We had met up late morning so by the time we arrived it was around 1pm. Feeling a little hungry we set off along Komachi Dori (you can read more about this great shopping street here). Yoshie came across a dango (sweet dumplings made from rice flour) stall and stopped to get some mitarashi dango, a dango covered with a sweet soy sauce glaze.
We started walking along with Yoshie enjoying her dango when I heard the shrill call of a kite (the bird variety) screech out above us. I looked around trying to spot it, well aware that they can, will and have been known to (with painful effects) swoop down and snatch food from people's hands as they walk along. I found him and mentioned the danger to Yoshie who ate the rest of her dango under cover.
A little further along we found a manju (steamed bun) shop. I ordered a steamed pork bun which hit the spot nicely.
I always say that people need to constantly keep their eyes open in Japan as you never quite know what you will see. The following are just a few random scenes that we passed on the way to our first destination of the day.
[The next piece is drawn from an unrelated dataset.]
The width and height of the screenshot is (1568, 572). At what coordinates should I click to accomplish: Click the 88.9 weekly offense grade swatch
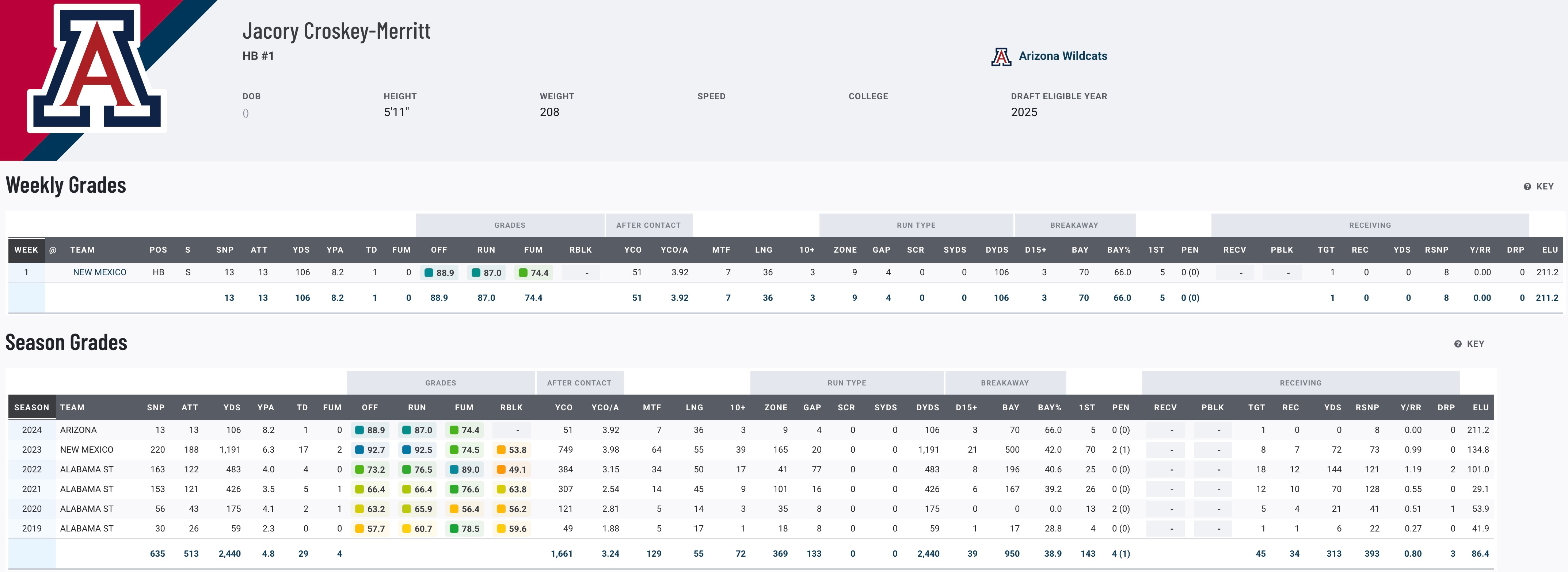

Pretty soon (a nice 40 minute walk from Kamakura station) we arrived at our first stop, Hokokuji temple.
Hokokuji temple is a little unassuming temple hidden away in the foothills on the east side of Kamakura. It was built in 1334 and existed through to 1923 when many of its structures were damaged in the devastating 1923 Great Kanto earthquake that ripped through Tokyo and the surrounding areas. It was subsequently rebuilt during the rest of the 1920's. Hokokuji temple would be just like any other temple that exists (a beautiful old temple with lovely traditional architecture and an exquisitely manicured garden) but for one thing. Hidden behind the main structure and accessible via an entrance to the left of the main hall is an enchanting and beautifully maintained bamboo grove made up of 2,000 bamboo trees. It is this feature that attracts most of its visitors and was one of the reasons I have, for a long time, been wanting to come along and check it out.
The first thing we came across after walking through the Temple Mon (gate) was one of the things I love about Japanese temples. Their beautifully and painstakingly maintained gardens.
Absolutely peaceful, serenity at it's best! Moving off the the left, we headed up some steps
and arrived at the main temple hall.
Just off to the right was the bell tower with it's beautiful thatched roof.
Also nearby were these.
Now, from what I can gather, these are Gorinto, or 5 tier grave marker. They are grave markers, or memorials for those who have passed away. (If I am wrong about this, could one of my Japanese readers please correct me!)
We went to the ticket gate and bought our tickets to get into the bamboo grove area (200 yen, or 500 yen if you want to enjoy some green tea in the tea house located in the grove) and headed in.
Absolutely incredible. The silence was only broken by the rustling of the bamboo trees in the breeze. As you can see, there were other people there, but it was not a problem as everyone was there doing the same thing, taking in the stillness and quietude of the place. It was one of the more beautiful and peaceful places that I have been to in 7 years of living in Japan.
Unfortunately we had to leave though as we still had another place to check out, so reluctantly we made our way out of the bamboo
and headed for the exit.
Now the temple does have a few rules, so please take note of these so as not to spoil this wonderful experience for others (especially the part about the selfie sticks....).
I'm going to finish this post here and then start working on part 2 within the next couple of days. I hope my photos are able to do justice to the beauty of Hokokuji. I highly recommend getting there if you visit Kamakura (a weekday is better so as to avoid the crowds).